Portraits de la Route - Hièrarchie d'une compagnie
D'après Nicolas Savy


A la tête de chaque compagnie était placé un capitaine, tout autant chef militaire qu'entrepreneur.
En charge de
ses hommes douze mois sur douze, c'est lui qui trouvait et négociait
les embauches.
Indépendante sur le plan commercial, la compagnie était à
la disposition de son loueur une fois le contrat
signé ; celui-ci pouvait couvrir une période allant de deux
semaines à quelques mois et était renouvelable.
Quelques capitaines connus : Bertucat, Bâtard d'Albret qui travaillait
de concert avec Bernard de la Salle /
Archambaud de Grailly, captal de Buch / Noli Barba / Bourg Camus / Aymar d'Ussel
...
Le capitaine était presqu'un père pour ses hommes, il devait
défendre leurs intérêts matériels et les protéger
par sa vigilance, son discernement et son parfait jugement, tout comme il
se devait d'être généreux avec eux
les honorant après la mort ou la venger.





Certains chefs
de bande étaient, sinon titrés, tout au moins apparentés
à la noblesse, car on trouvait une forte
proportion de bâtards parmi eux, comme Bertucat d'Albret ou le bâtard
de Monsac.
D'autres, moins nombreux, tel le surnommé Petit Meschin, étaient
issus du peuple.
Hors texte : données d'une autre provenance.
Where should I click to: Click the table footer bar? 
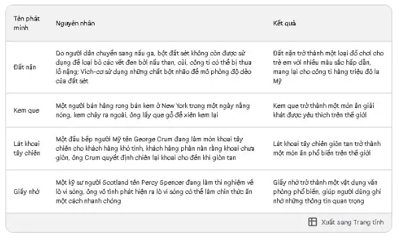tap(199, 223)
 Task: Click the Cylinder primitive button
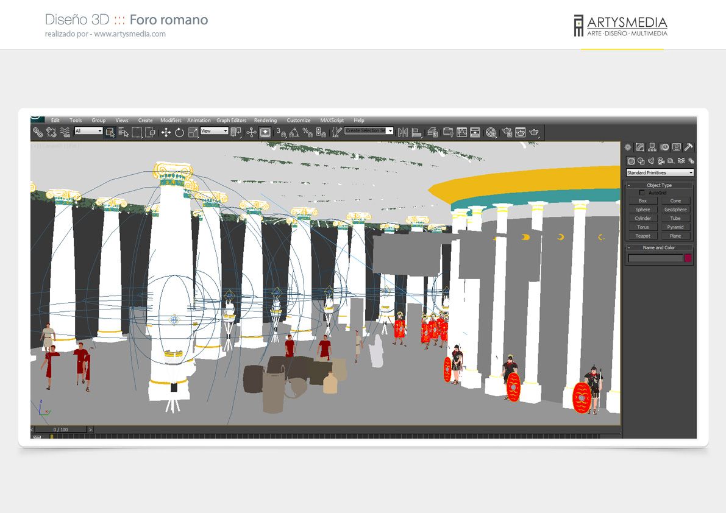pos(642,218)
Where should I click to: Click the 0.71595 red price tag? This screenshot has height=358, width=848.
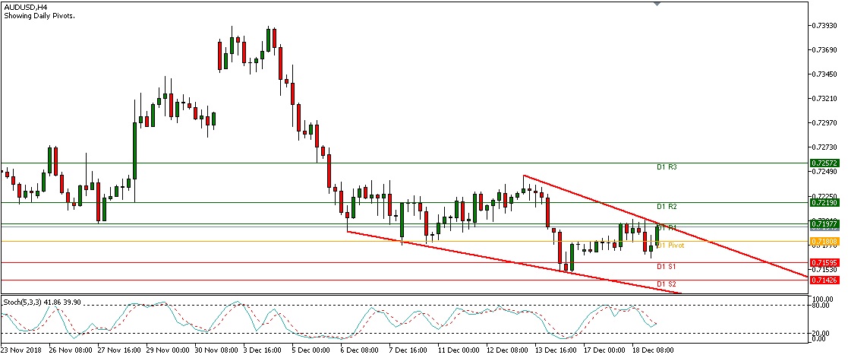coord(824,263)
Ceux originaires du
Quercy étaient généralement nobles.
La hiérarchie d'une compagnie ne se limitait pas à deux échelons,
le capitaine et ça troupe. Entre ces deux
extrémités existaient quelques rangs intermédiaires qui
permettaient un commandement efficace et adapté
à la forme de combat que menaient généralement les compagnies
de routiers en Quercy ; d'autre part,
celui-ci était conditionné par les possibilités des différents
types de combattants que l'on pouvait trouver à
l'intérieur d'un même détachement.
Chaque capitaine, qu'il ait eu une ou plusieurs compagnies sous ses ordres,
choisissait un lieutenant pour le
seconder où le remplacer en cas d'absence. Ces adjoints avaient un
importance particulière au sein de la
hiérarchie de la compagnie


Au sein de chaque
compagnie se trouvaient un ou plusieurs connétables. Choisis
par le capitaine parmi les
hommes les plus compétents de sa troupe, ils étaient chargés
du commandement opérationnel de tout ou
partie de la compagnie lorsqu'elle était en campagne, permettant ainsi
à leur chef d'utiliser des combinaisons
tactiques en scindant l'ensemble en plusieurs éléments. Ils
participe aux négociations préalable à la
conclusion de patis et de suffertas. Ainsi, bien que membres de sa compagnie
au même titre qu'un modeste
sergent d'armes, le connétable, par sa fonction, ses capacités
ou sa naissance était un personnage à part qui
non seulement participait aux prises de décision la concernant, mais
touchait aussi des dividendes de son
action.
La compagnie
ne pouvait fonctionner sans une entité administrative pour seconder
le capitaine et ses
subordonnés : il fallait noter les gages payés aux hommes, répartir
les approvisionnements, rédiger les traités
passés avec les localités, etc ... Cette gestion était
confiée à des clerc que l'on trouvait en permanence présent
à côté des combattants, que la compagnie soit en chevauchée
ou solidement retranchée dans un château,
une église ou un village fortifié. Ces clerc étaient
des personnages incontournables se chargeant aussi des
finances et de la trésorerie.
Lorsqu'un détachement
s'installait dans un point fort, plusieurs hommes prenaient les fonctions
de gardien
des portes et l'un d'entre eux, appelé le portier, avait autorité
sur tous les autres. Leur travail avait une
importance accrue, car il s'effectuait dans une zone hostile et les repaires
dont ils avaient la garde étaient des
bases indispensables au rayonnement militaire de leurs compagnies.
Le portier est un personnage que l'on retrouve dans l'ensemble du monde castral
médiéval, responsable de
la garde de la porte du château.







Des combattants
à pied furent présents au sein des compagnies, mais il n'est
pas possible de dire si leur
présence était systématique. Une seule mention fait état
de combattants à pied opérant seul ; elle émane de
la Dame de Gourdon qui avertissait les consuls de Cajarc, le 16 mars 1356,
que Goujounac venait d'être pris
par mille cinq-cent archers anglais, chiffre certainement exagéré;
Lorsque les hommes de pied sont mentionnés dans les registres, ils
sont souvent peu nombreux, mais leur
présence n'en est pas moins attestée.
Si beaucoup de texte font état de la présence de cavaliers,
la majorité ne fait pas de distinction entre
combattants à pied et à cheval, car ils évoquent plus
généralement des « hommes combattants ».